Selected extract:
The success of the TALOSS project from NUWC’s viewpoint motivated NUWC to submit this project
for consideration as a Future Naval Capabilities (FNC) project, but due to budget cuts the Office of
Naval Research (ONR) did not fund TALOSS as an FNC project. Recently SGI has ported Performer
to run on both Microsoft Windows and Linux. SGI is now considering porting Performer to Mac OS-
X Panther. If SGI successfully ports Performer to Windows and Mac OS-X, the NUWC can port the
existing Performer based and OpenGL based TALOSS code in the future when funding becomes
available. As a future benefit to the Navy, Performer, Inventor, and OpenGL based TALOSS code
have been archived and made accessible from the NAVCIITI Task 2.1 Web site. This same Web site
with archived code downloads has been archived on Compact Disks (CD) and will be distributed to
NUWC and others interested upon request. To facilitate future collaboration, DIVERSE and all
derivative software and applications are licensed “open-source” (GPL/LGPL)

2.1.2 Facilities Developed for Task 2.1 The existing NSF CAVE Virtual Environment (VE) system was moved and upgraded
Existing CAVE and I-Desk VE systems were used extensively for the NAVCIITI project. The existing
CAVE VE system was funded at $890,000 by the NSF Academic Research Infrastructure (ARI)

Recorded data:

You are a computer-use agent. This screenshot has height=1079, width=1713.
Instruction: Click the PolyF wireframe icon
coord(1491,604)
---
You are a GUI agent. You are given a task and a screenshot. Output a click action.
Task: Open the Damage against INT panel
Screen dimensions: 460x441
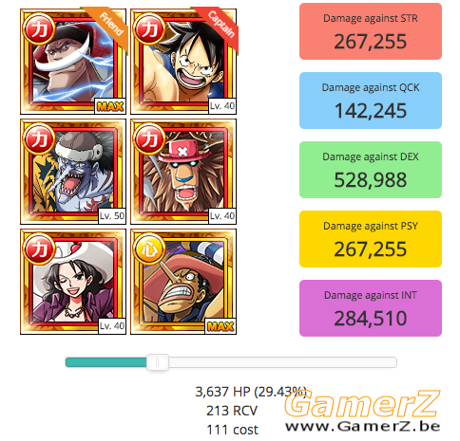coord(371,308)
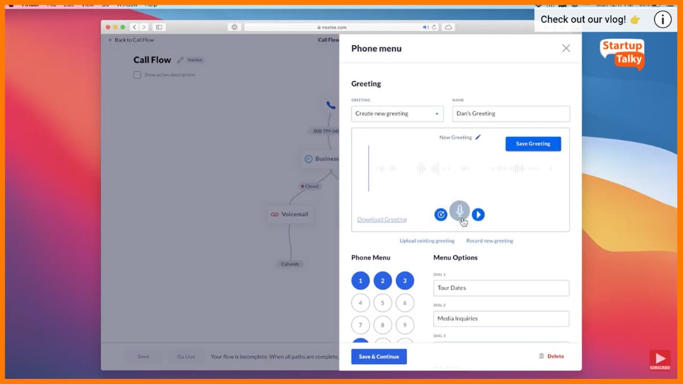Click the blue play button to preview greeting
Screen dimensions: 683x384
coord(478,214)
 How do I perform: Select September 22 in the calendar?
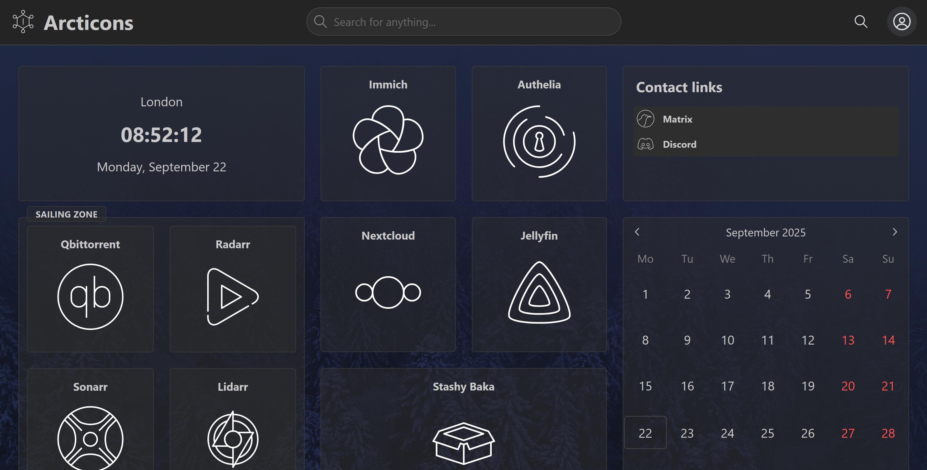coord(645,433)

Exercise set:
(a) Answer these questions from the extract about the TALOSS project, one line each:
(i) Which office did not fund TALOSS as an FNC project?
(ii) Which two operating systems has SGI recently ported Performer to run on?
(iii) Under what licenses are DIVERSE and its derivative software and applications released?
(b) List every operating system named in the extract about the TALOSS project.
(c) Write a continuation of the extract about the TALOSS project, picking up from its last words.

Responses:
(a)
(i) The Office of Naval Research (ONR)
(ii) Microsoft Windows and Linux
(iii) "Open-source" licenses (GPL/LGPL)

(b) Microsoft Windows, Linux, Mac OS-X Panther

(c)
program, Dr. Ronald Kriz PI, with $650,000 in cost sharing matching funds from Virginia Tech, that
were exclusively used to purchase the equipment to build the CAVE VE system at the Virginia Tech
Corporate Research Corporation (off-campus) while the Advanced Communication and Information
Technology Center (ACITIC) was under construction on campus. The NSF-ARI proposal outlined
how Virginia Tech in partnership with the NSF National Center for Supercomputing Applications
(NCSA) would support and include the CAVE as part of the ACTIC building, now called Torgersen
Hall, which would be supported as a multidisciplinary resource on campus. Five colleges contributed
over $300,000 in cost sharing funds with 30 proposal CoPIs from four colleges. Prior to any of the
ONR grants, Dr. Kriz worked with the university architects, as director of the University Visualization
and Animation Group (UVAG) to create a unique space in the ACITC building that would realize
future uses of the CAVE VE system, e.g. an open pit in the floor of the CAVE was designed to include
a glass floor with a projection system below the CAVE floor and extra ceiling height was constructed
above the CAVE with a ceiling projection system as well. Hence the ACITC building was designed to
provide a working space for a six-sided fully enclosed CAVE VE projection system.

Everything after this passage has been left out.